→ **Assignment**
Where a line below holds the string "agent", count it; then give the total without any other words.

→ **Material supplied**

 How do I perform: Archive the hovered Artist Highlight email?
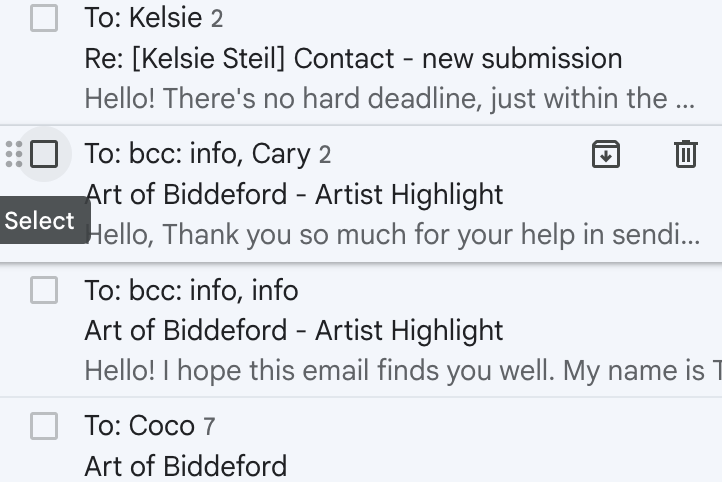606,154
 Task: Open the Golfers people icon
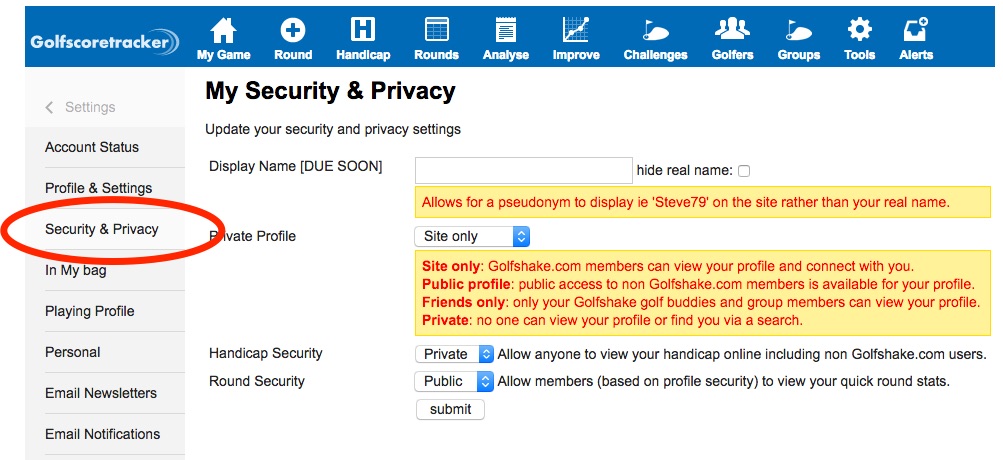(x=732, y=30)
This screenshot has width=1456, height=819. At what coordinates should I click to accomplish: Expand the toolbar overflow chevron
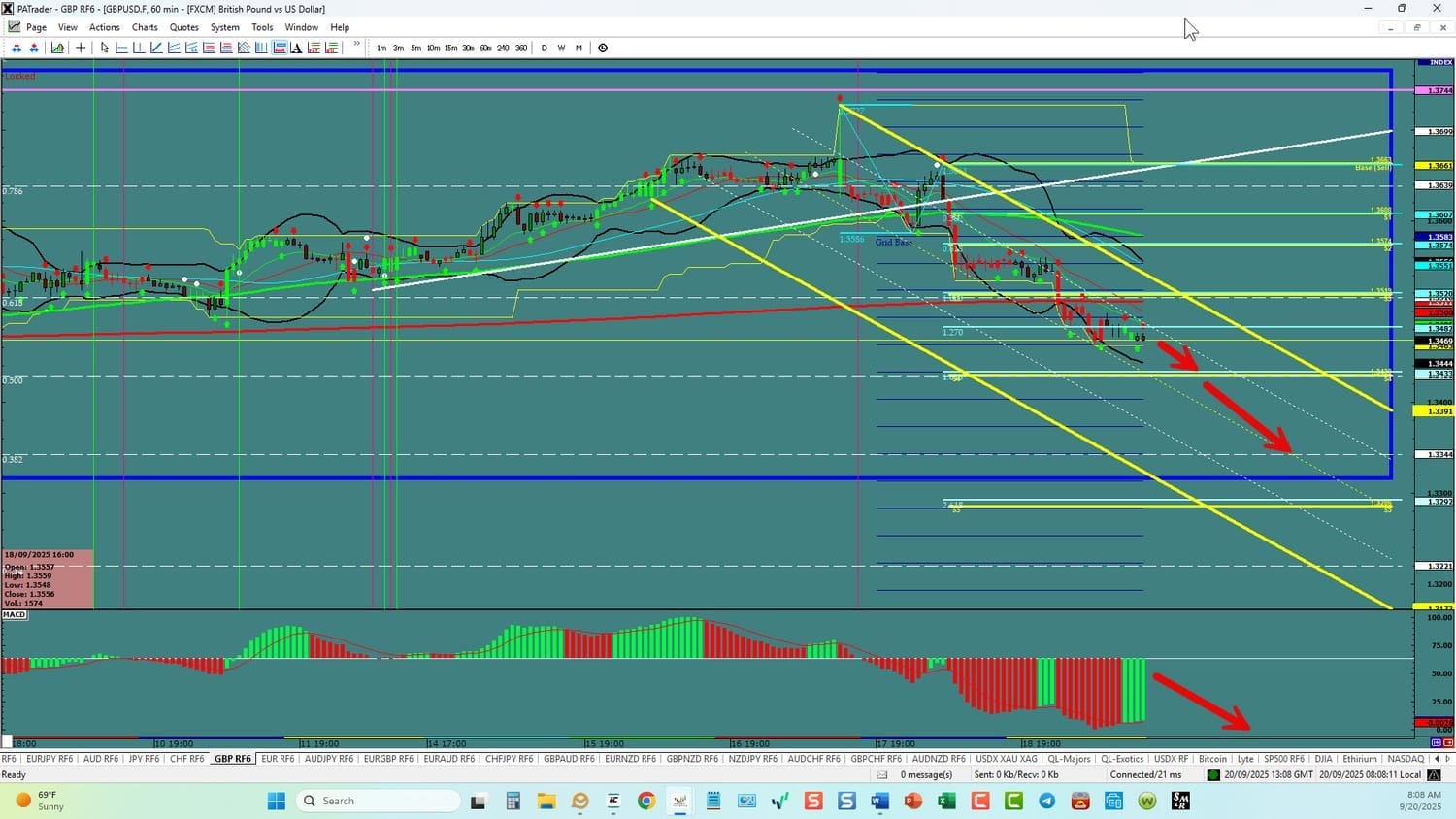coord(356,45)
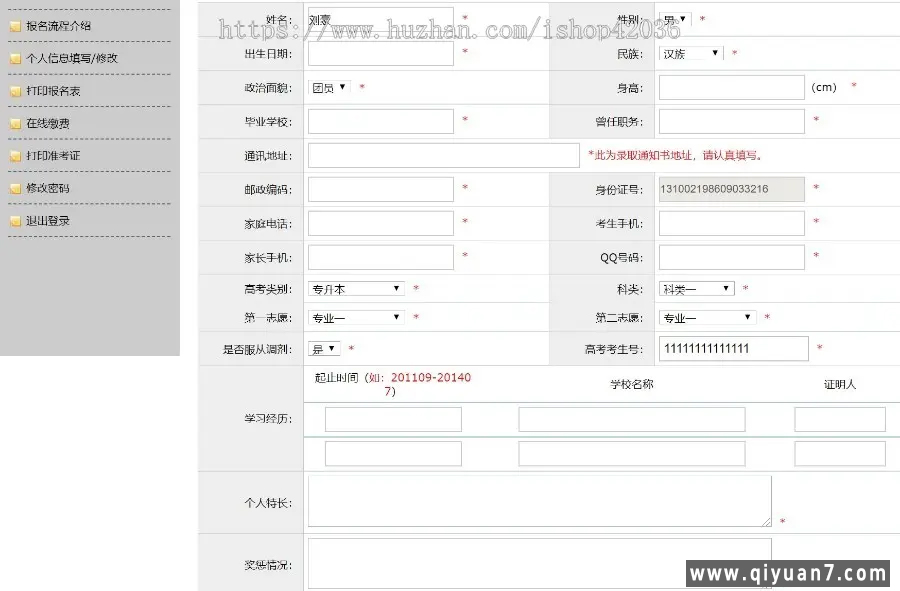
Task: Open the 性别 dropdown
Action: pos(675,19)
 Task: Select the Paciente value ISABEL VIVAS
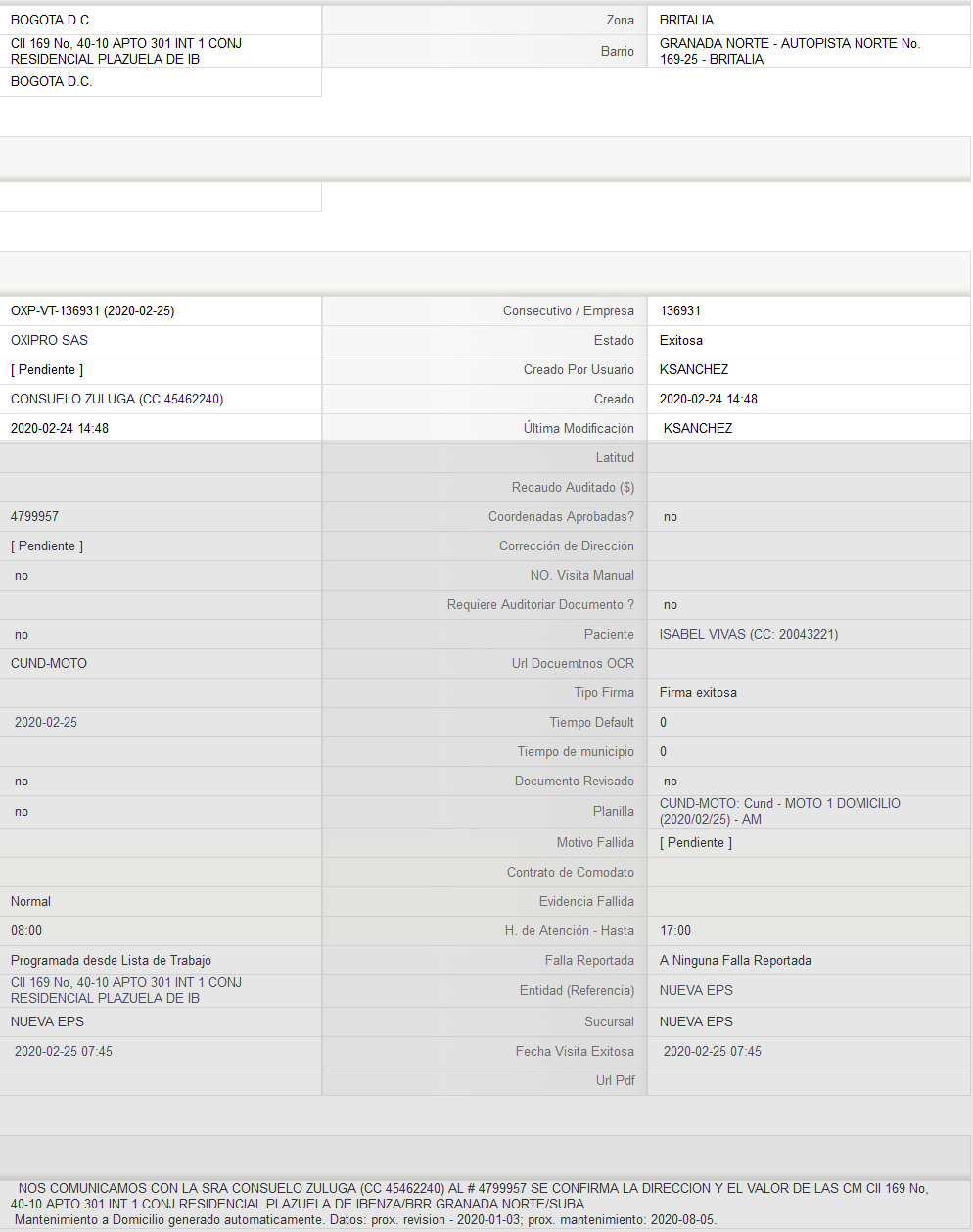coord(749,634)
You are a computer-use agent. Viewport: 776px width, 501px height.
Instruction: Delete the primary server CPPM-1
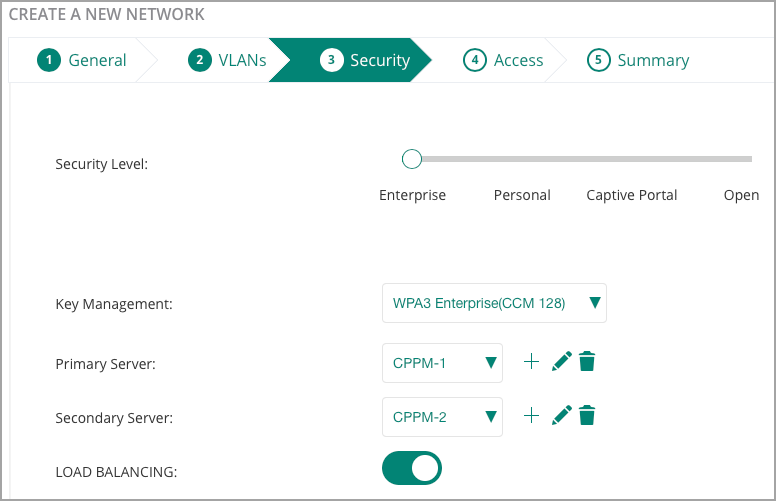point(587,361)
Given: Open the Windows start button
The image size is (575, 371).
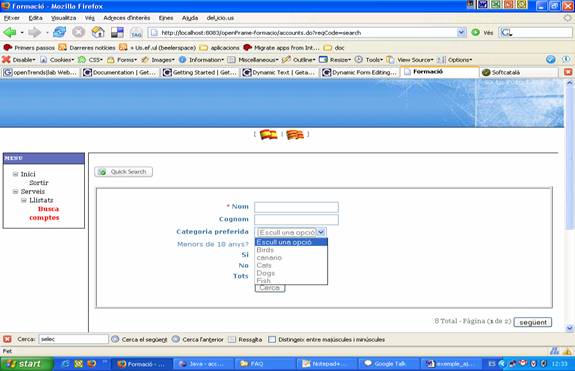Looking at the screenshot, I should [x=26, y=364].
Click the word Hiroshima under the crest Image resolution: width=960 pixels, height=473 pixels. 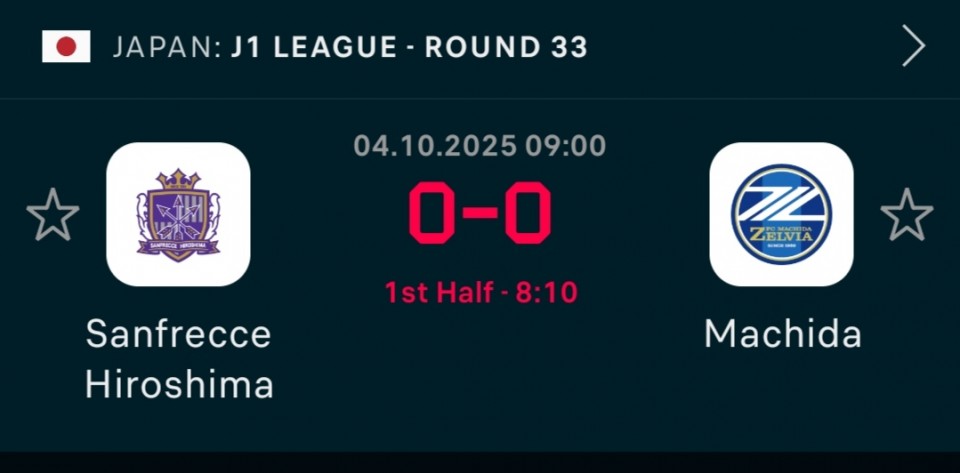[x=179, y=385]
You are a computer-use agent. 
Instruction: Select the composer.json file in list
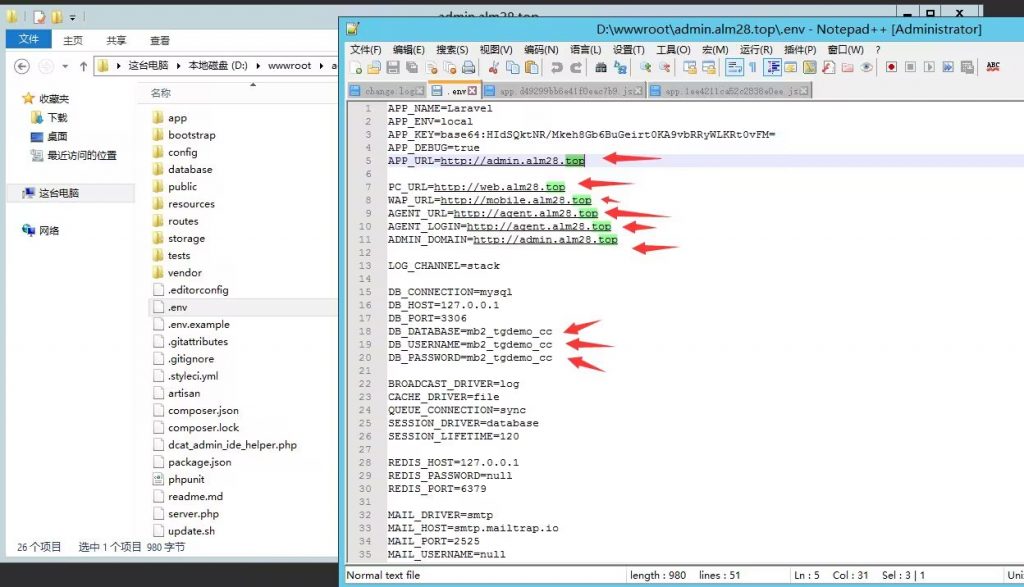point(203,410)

→ **Solution**
2